Als we het over de liefde hebben

1743

Het was een zonnige dag in Londen, perfect om met een boekje in een park te gaan zitten. Maar ik had niks bij me, dus ik liep de dichtstbijzijnde Waterstone’s binnen, op zoek naar een dunne novelle. Ik begon bij de A en kwam bij C een vaag bekende naam tegen, Raymond Carver.

Carver is de veel geprezen auteur van een klein oeuvre aan korte verhalen, wist ik. Ik koos ‘What we talk about when we talk about love’, en toog naar het park. Carvers verhalen bleken elk nog geen tien pagina’s lang te zijn, maar dat zou je niet zeggen. Hij verstaat de kunst om binnen een pagina een levend personage te schetsen. Die personages zijn ‘gewone mensen’, in alledaagse situaties. Alledaagse pijnlijke situaties. Er wordt gerookt, er wordt gedronken, er wordt ruzie gemaakt.

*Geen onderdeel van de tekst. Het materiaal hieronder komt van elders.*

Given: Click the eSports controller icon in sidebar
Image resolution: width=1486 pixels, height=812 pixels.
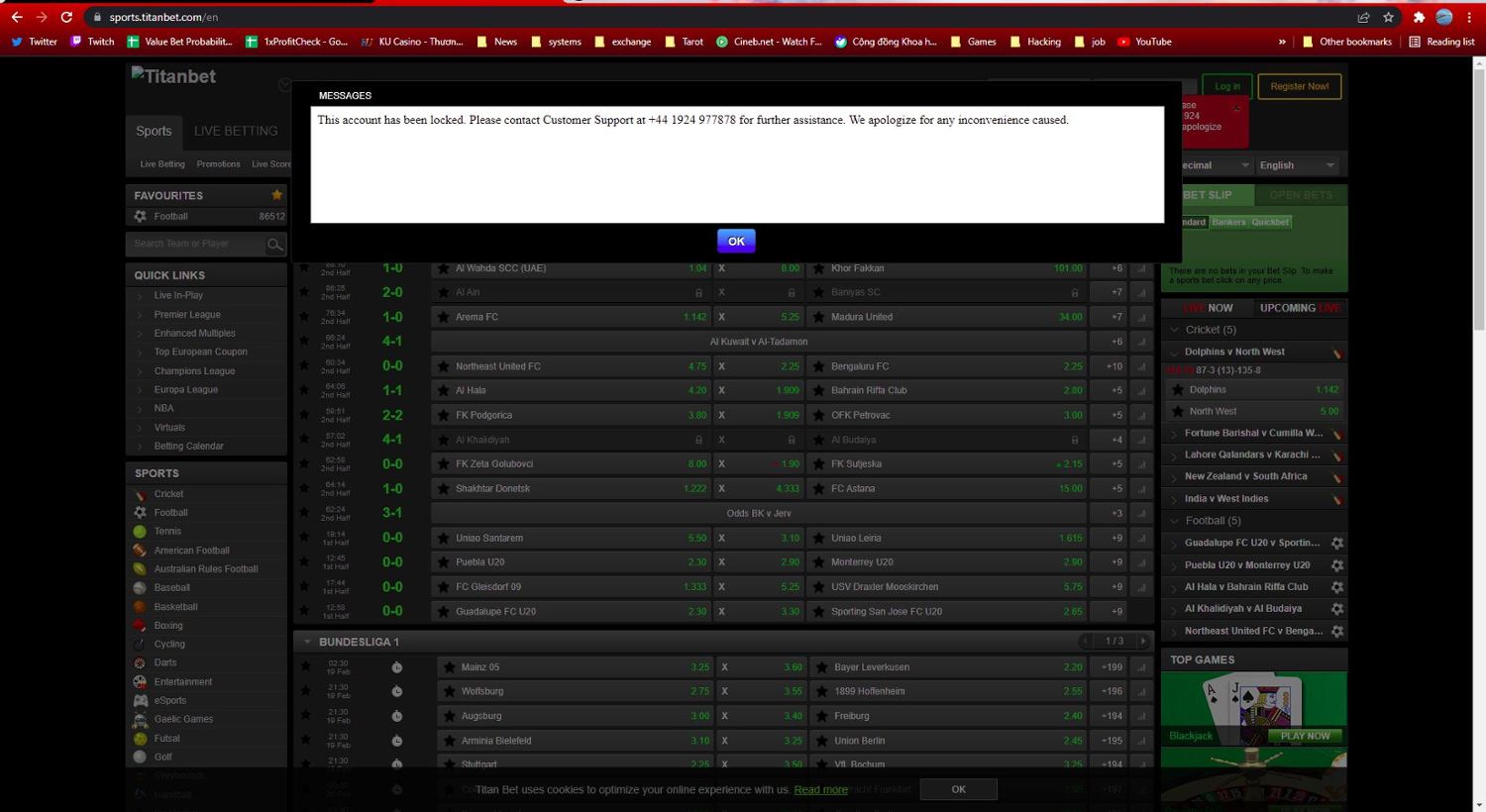Looking at the screenshot, I should 140,700.
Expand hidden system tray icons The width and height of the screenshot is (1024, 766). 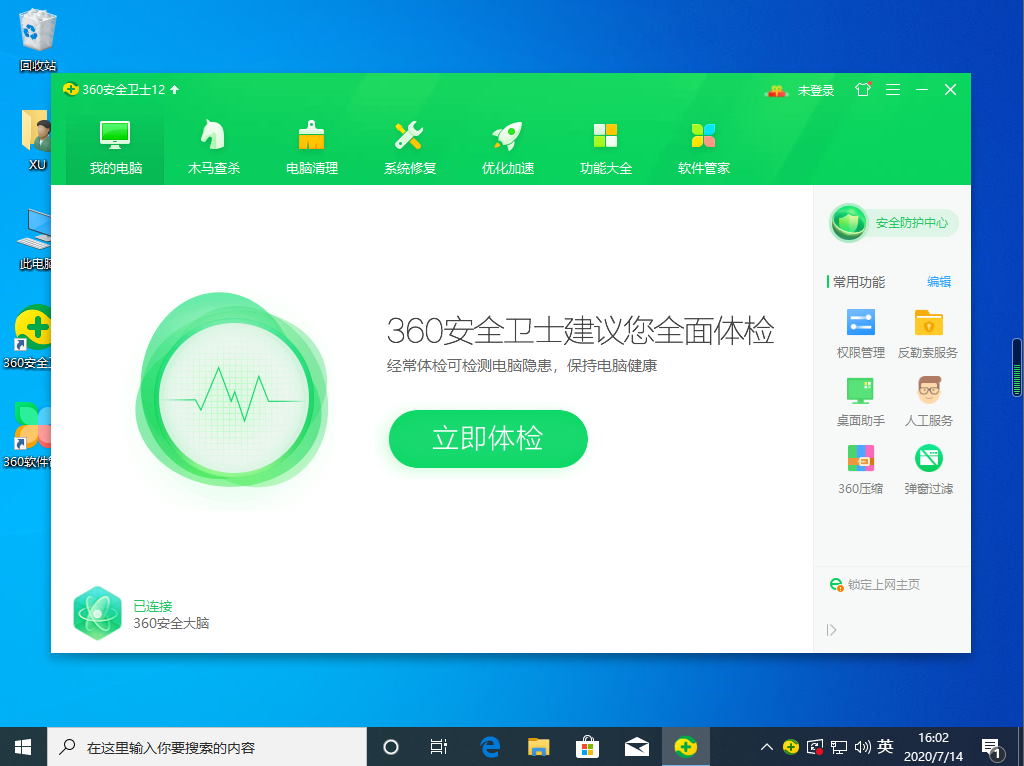[x=766, y=747]
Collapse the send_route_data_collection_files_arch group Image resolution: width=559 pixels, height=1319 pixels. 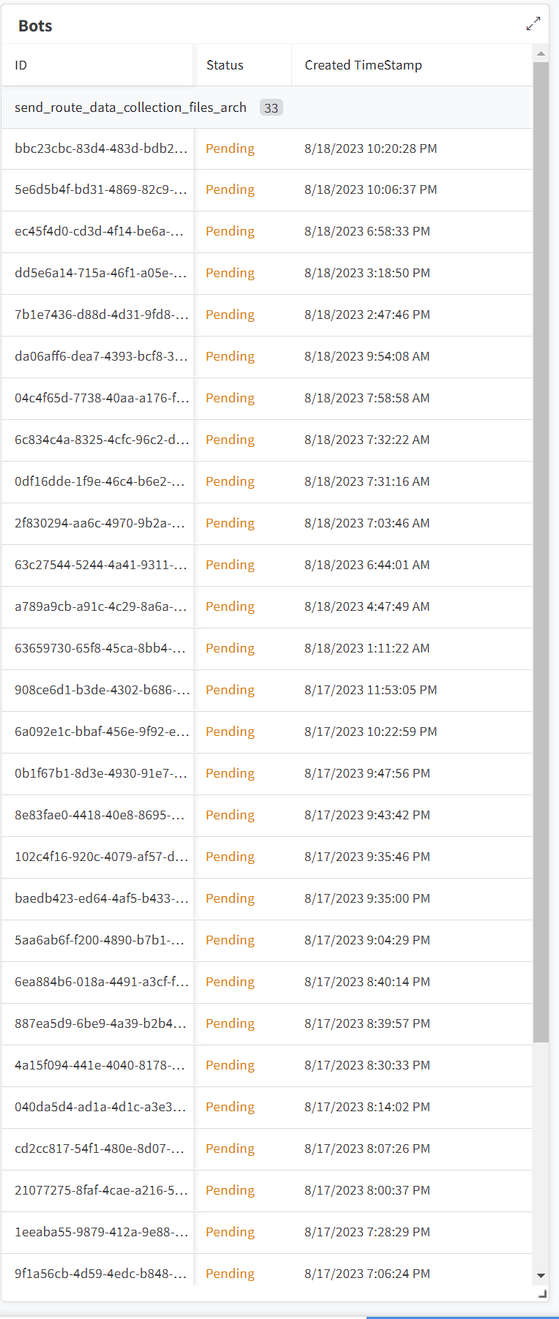pos(130,108)
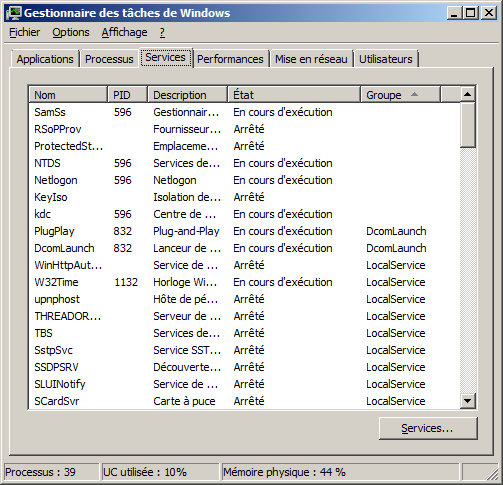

Meestal hebben korte verhalen iets onbevredigends, maar Carver bezit (behalve in het allerkortste verhaal uit de bundel, over een man en een vrouw die om een baby vechten) de gave om in acht pagina’s een afgerond geheel te presenteren. De bundel liet zich heerlijk lezen onder de Londense zon. Toen hij uit was ging ik weer naar de boekhandel om de andere bundels te kopen.